Desenvolvendo a ideia de montar um time de primeiro escalão no basquete brasileiro dentro da universidade da família, o médico Diego Gadelha viu o camaronês jogando o campeonato amador de São Paulo e o convidou para reforçar a equipe da Unifacisa, que então jogava a Liga Ouro, segunda divisão nacional, e outros torneios menores. E lá foi Adrien morar no interior do Paraíba.
"Na Unifacisa eu tenho tudo. Não é só a Unifacisa, é o Eduardo Schafer (gerente da equipe) e o Diego Gadelha. Eu nunca vou esquecer eles na vida. Esses dois homens, velho... Sempre que eu preciso de algo, eu chamo Dudu ou o Diego Gadelha. O Diego é muito bom, o coração dele é muito grande. Ele já fez muita coisa para mim", agradece Adrien, pedindo para citar também a ajuda de André Brazolin, a quem vê como padrinho. "Desde que eu cheguei no Brasil ele me apoia muito. Às vezes, eu estava aqui, queria desistir da faculdade, sair daqui, voltar para São Paulo, e ele me convencia.
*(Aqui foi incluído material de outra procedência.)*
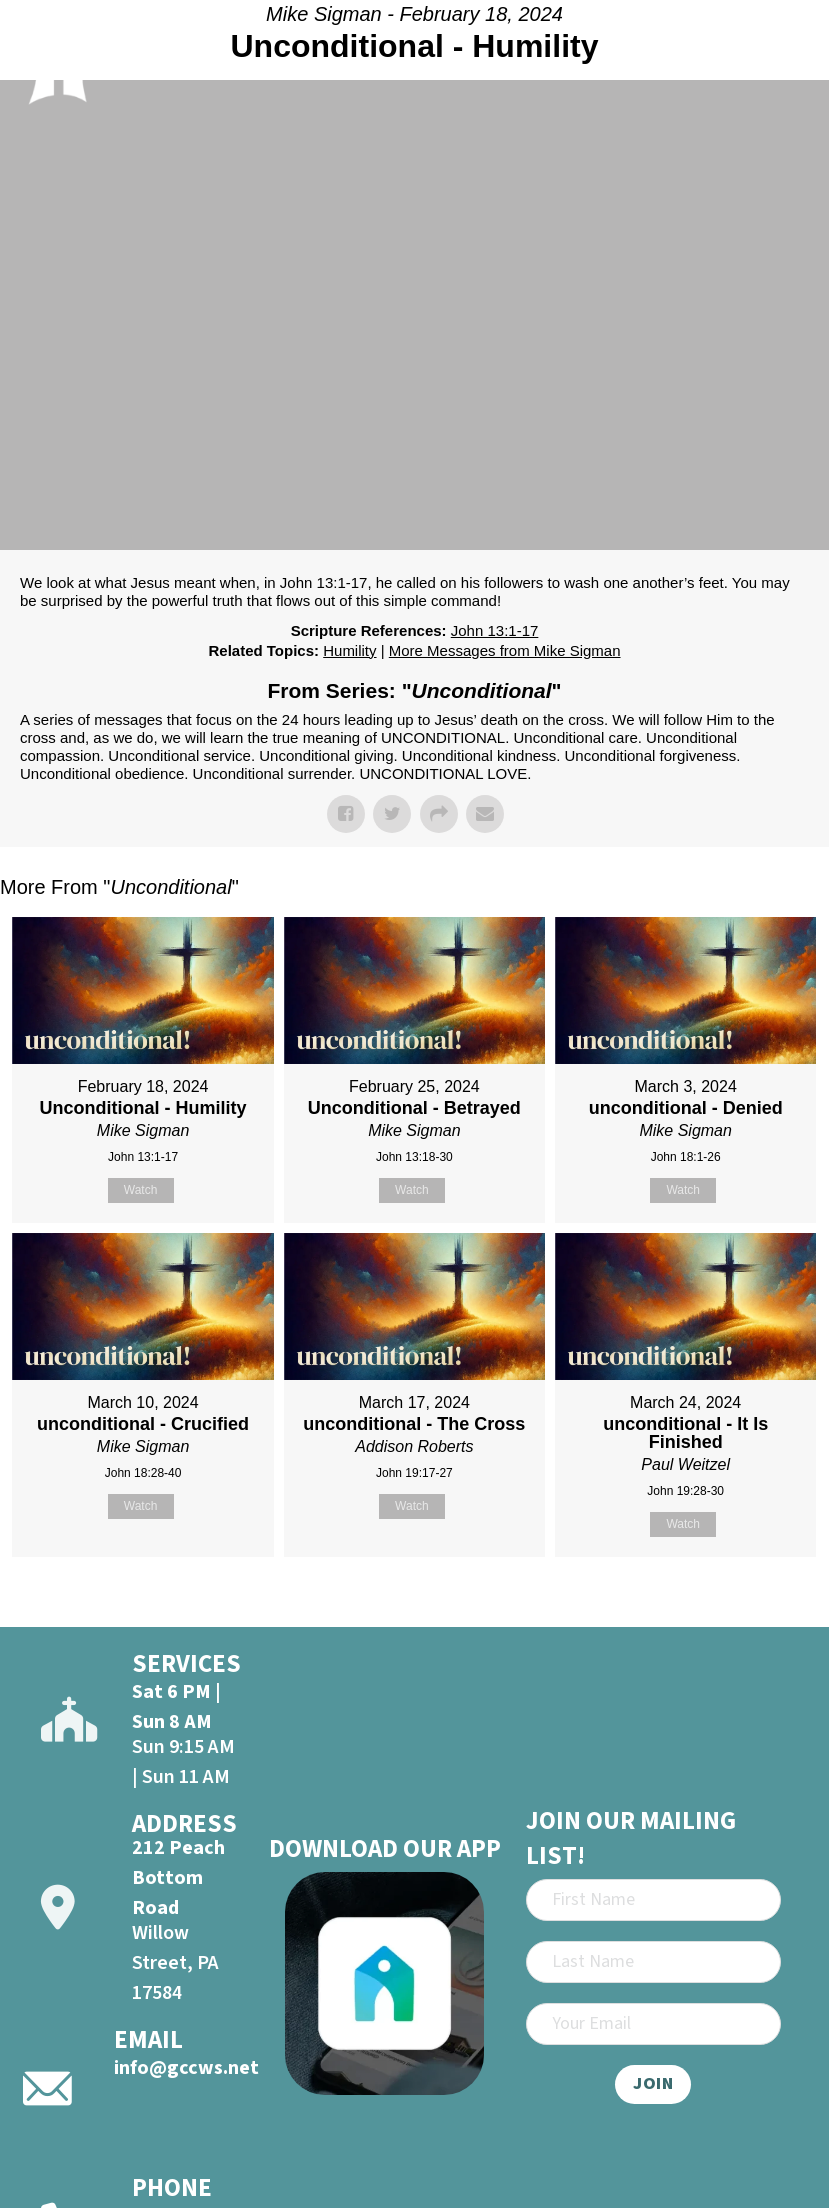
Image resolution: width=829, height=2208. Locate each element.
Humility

Às vezes você precisa de pessoas na vida para te colocar no caminho."
Modelo americano
Como o Olhar Olímpico já contou, a família Gadelha tenta implementar, na Unifacisa, o modelo do basquete universitário americano. O time pertence à universidade e os atletas treinam e estudam no mesmo local. Adrien, que até então mal falava português, ingressou no curso de Sistemas de Informação.
"Eu estava jogando na Unifacisa e o Dudu falou: 'Você quer estudar? Pode estudar aqui'. E eu fui estudar, porque minha mãe falava: 'Joga seu basquete, mas quero que você estude'. Eu estou aqui, mas estudo. Meu irmão está na Itália, jogando, mas estuda. Eu fazia aula de português online, sozinho, e agora aprendi a falar e escrever", lembra o jogador, que de fato fala um português muito preciso, recheado com a gíria "velho", que ele diz "véi".
Adrien vai ser formar rápido. "Acordo de manhã, vou para a quadra, treino sozinho, vou para aula, assisto à primeira aula, volto para o treino do time, e chegou quase no fim da segunda aula. Aí eu vou para casa, descanso, a tarde chego uma hora antes do treino, treino com o time, e depois à noite tenho aula", ele explica. Na prática, é como se ele fizesse duas faculdades, uma à noite, outra de manhã. "Cheguei a ter 14 matérias ao mesmo tempo".
Quando a Unifacisa montou time para ganhar a Liga Ouro, Adrien acabou não sendo incluído na cota de estrangeiros do elenco principal. Jogava só torneios menores, como o Campeonato Paraibano. Foi assim também quando a equipe chegou à elite do NBB, na temporada passada. Agora que está prestes a se naturalizar, a comissão técnica decidiu incluí-lo no time principal.
"Eu conversei com o Filé (técnico da equipe) e ele me falou que não vou ter tempo de quadra, mas tenho que ajudar o time como eu posso. Então, para mim não é um problema. É meu primeiro time profissional, eu quero ser um jogador profissional consolidado, então tem que começar com pouco. Mesmo que for só 30 segundos, depois um minuto, eu vou sempre treinar para ficar melhor e ganhar mais tempo. Para mim nada é fácil na vida."